#### Task statement
Rewrite everything from the line containing "Task: Click the" down to the line containing "Task: Tap the Holders count 3,662" as a numbered list, skipping blank lines and leaving out the pictures.

#### Rows on where targets appear
^^^^^^^^

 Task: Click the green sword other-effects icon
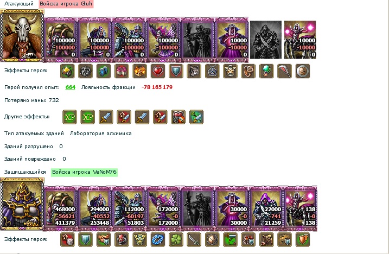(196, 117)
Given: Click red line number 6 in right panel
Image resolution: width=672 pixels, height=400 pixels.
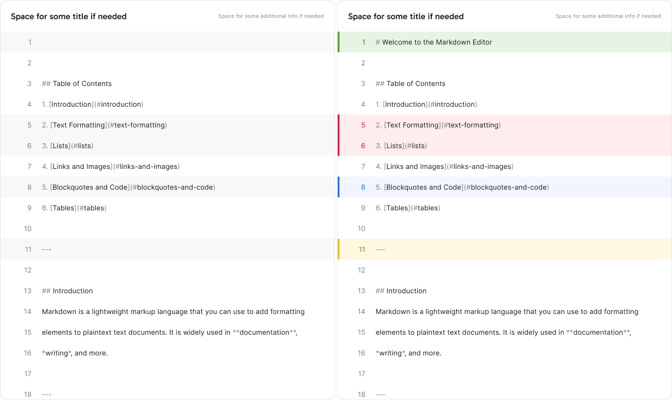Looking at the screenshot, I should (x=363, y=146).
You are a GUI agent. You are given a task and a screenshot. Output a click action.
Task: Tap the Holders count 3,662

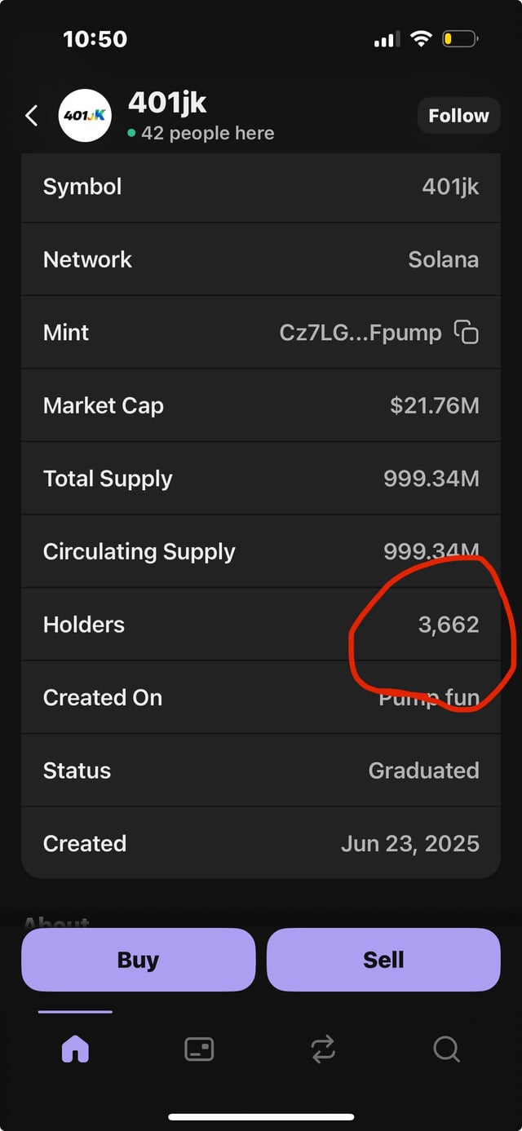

^^^^^^^^

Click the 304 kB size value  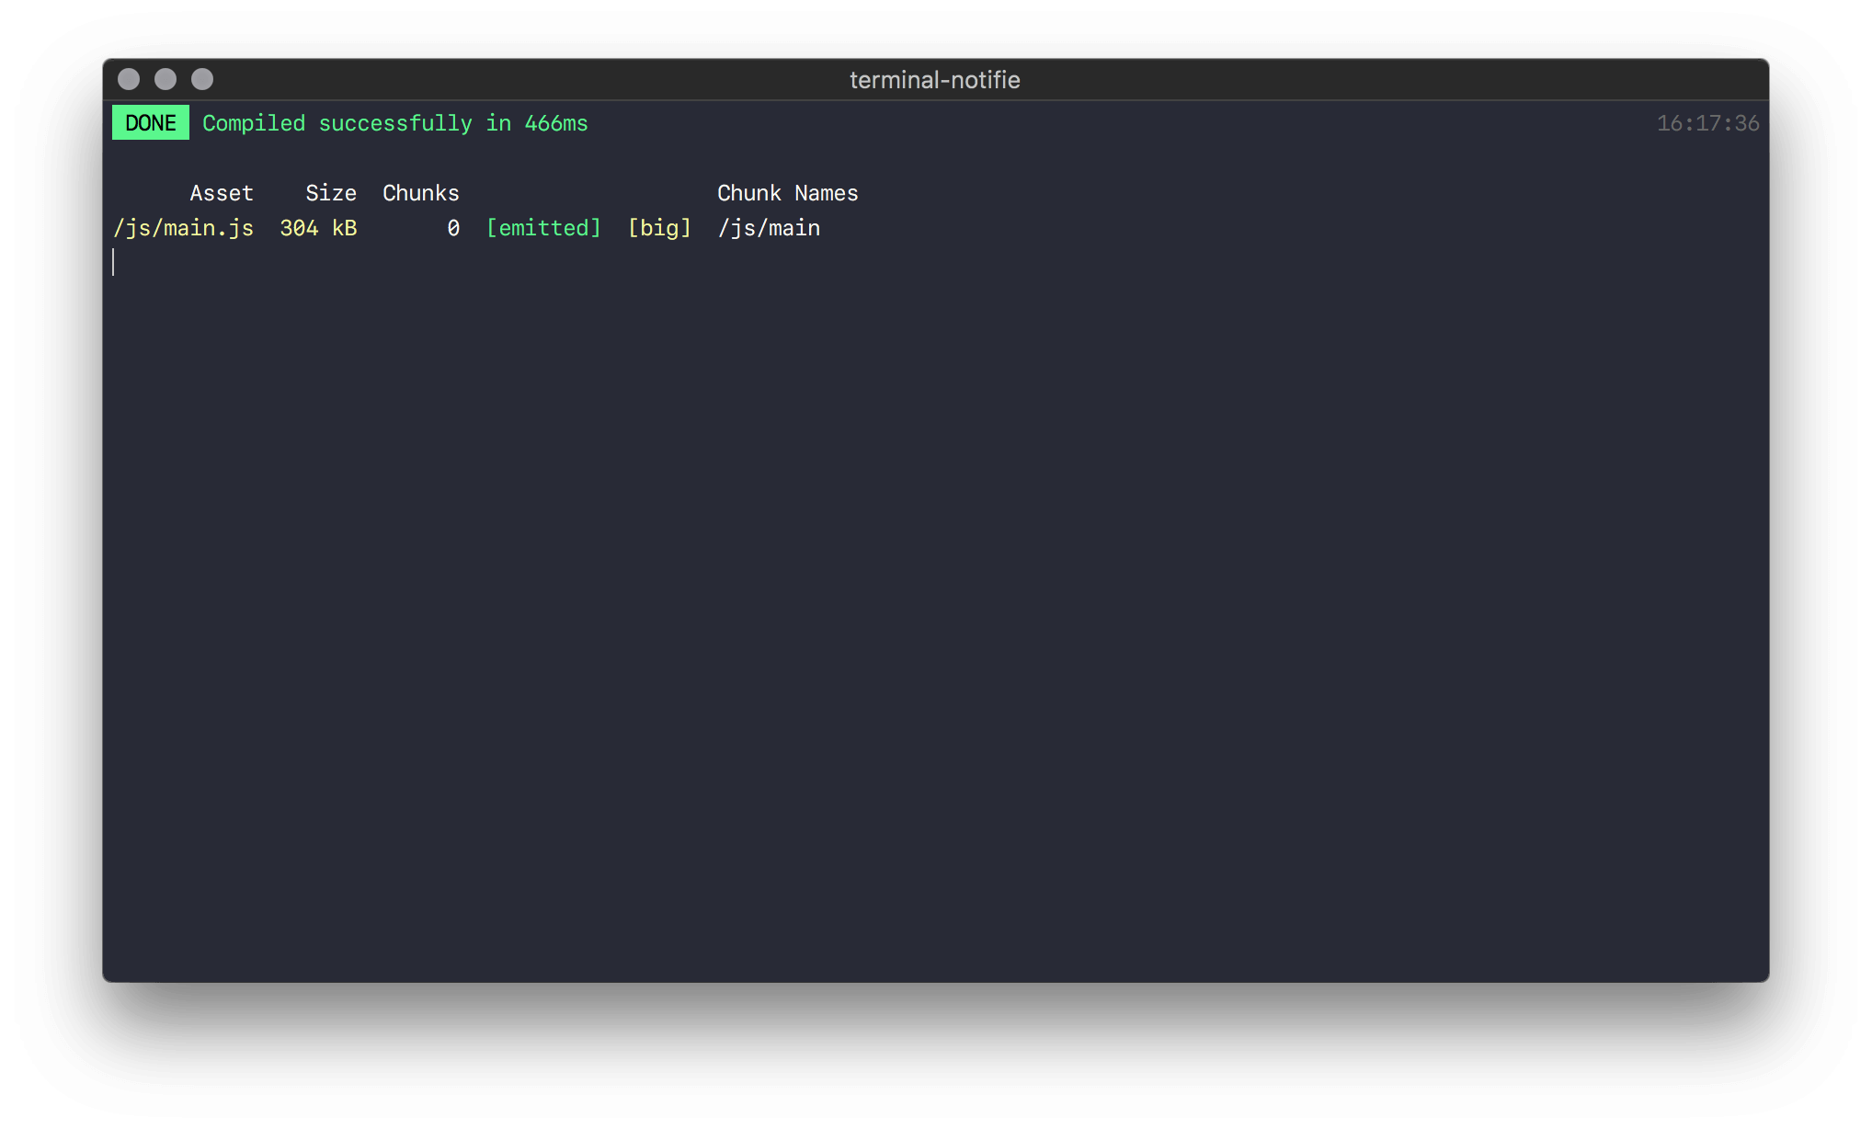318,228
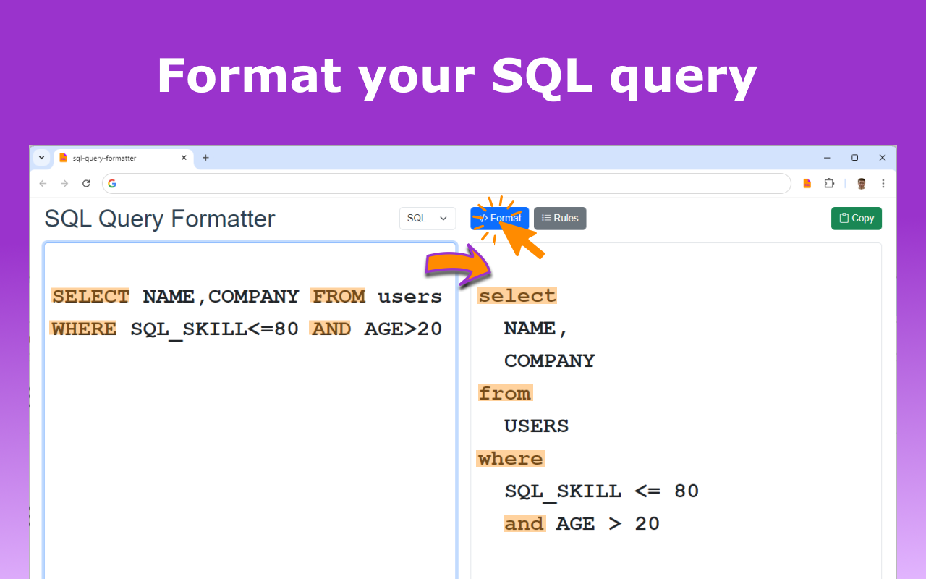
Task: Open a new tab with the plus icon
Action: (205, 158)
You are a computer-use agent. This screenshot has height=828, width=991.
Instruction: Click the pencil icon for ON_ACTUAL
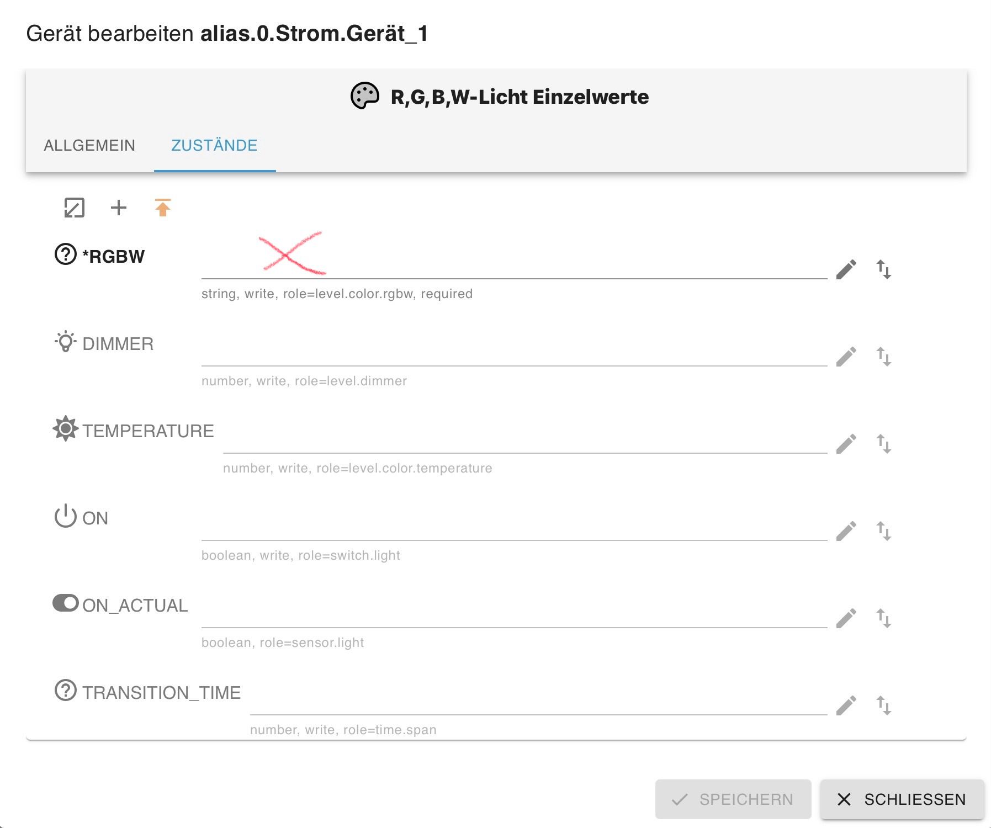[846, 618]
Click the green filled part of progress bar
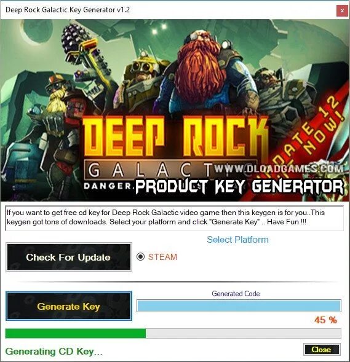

^^^^^^^^

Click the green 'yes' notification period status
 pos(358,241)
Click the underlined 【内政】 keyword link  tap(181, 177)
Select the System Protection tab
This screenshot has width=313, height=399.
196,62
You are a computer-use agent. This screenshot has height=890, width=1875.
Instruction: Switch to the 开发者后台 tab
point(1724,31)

^^^^^^^^

#### The solution
1.  Task: Click the green sword other-effects icon
2. (196, 117)
3. Given: Click red line number 6 in right panel
4. Image resolution: width=672 pixels, height=400 pixels.
5. Looking at the screenshot, I should (x=363, y=146).
6. You are a GUI agent. You are given a task and a screenshot. Output a click action.
7. Task: Tap the Holders count 3,662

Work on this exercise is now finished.